# Record excerpts
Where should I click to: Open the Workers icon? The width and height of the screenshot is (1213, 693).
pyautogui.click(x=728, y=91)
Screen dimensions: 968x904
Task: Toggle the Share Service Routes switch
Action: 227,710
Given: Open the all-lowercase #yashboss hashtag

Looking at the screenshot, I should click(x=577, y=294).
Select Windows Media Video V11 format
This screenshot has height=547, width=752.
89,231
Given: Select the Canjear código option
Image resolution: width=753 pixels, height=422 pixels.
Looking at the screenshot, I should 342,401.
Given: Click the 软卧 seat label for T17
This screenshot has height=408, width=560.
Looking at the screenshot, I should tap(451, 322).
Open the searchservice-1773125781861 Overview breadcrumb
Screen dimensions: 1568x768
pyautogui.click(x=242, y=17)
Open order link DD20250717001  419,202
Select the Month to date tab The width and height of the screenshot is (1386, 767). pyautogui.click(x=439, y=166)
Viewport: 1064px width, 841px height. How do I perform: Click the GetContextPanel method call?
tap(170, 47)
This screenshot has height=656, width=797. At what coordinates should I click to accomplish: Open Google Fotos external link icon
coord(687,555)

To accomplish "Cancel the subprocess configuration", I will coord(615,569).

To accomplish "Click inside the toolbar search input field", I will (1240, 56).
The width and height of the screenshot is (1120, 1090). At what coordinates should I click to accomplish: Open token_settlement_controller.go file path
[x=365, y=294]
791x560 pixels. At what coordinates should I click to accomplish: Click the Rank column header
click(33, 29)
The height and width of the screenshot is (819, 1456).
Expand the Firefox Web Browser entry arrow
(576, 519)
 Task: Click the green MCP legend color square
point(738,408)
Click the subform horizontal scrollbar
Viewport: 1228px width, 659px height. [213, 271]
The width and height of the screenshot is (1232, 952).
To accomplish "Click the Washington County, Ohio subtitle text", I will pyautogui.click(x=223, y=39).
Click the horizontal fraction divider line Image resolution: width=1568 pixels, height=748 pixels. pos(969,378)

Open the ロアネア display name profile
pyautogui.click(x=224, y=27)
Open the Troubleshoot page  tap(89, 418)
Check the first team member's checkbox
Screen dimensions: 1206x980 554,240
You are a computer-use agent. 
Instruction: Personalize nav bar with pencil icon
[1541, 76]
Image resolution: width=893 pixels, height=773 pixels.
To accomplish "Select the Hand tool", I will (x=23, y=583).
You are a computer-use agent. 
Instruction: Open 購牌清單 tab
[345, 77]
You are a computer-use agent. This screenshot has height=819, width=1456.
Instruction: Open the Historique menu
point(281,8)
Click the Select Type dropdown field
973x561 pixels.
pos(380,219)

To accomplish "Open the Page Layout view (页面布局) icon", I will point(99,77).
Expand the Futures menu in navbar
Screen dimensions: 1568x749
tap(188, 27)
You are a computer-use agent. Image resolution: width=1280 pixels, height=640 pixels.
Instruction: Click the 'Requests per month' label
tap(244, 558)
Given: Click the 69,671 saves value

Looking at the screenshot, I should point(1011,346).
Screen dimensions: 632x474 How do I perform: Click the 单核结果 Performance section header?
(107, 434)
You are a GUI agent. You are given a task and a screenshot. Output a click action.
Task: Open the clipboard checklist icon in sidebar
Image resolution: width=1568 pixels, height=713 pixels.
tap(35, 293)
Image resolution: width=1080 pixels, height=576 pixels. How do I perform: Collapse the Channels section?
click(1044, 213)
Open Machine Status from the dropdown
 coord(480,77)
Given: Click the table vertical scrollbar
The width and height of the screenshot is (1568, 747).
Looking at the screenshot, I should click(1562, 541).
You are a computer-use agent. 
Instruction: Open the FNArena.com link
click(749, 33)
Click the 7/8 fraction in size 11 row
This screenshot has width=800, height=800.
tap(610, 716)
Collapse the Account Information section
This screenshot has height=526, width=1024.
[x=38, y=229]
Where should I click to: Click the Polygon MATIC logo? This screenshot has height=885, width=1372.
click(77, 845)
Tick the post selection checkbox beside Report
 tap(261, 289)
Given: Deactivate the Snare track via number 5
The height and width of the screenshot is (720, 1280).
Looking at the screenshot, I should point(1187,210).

# Required work
Rewrite the items from the line with "Click the horizontal" to the line with "Open the Troubleshoot", both included, with the requests unchanged, and multiply every coordinate in the answers by 1.7, rounding to the nearest whole number with halves rounded up. Give only these lines.

# Solution for this task
Click the horizontal fraction divider line Image resolution: width=1568 pixels, height=748 pixels. pos(1647,643)

Open the ロアネア display name profile
pyautogui.click(x=381, y=46)
Open the Troubleshoot page  tap(151, 711)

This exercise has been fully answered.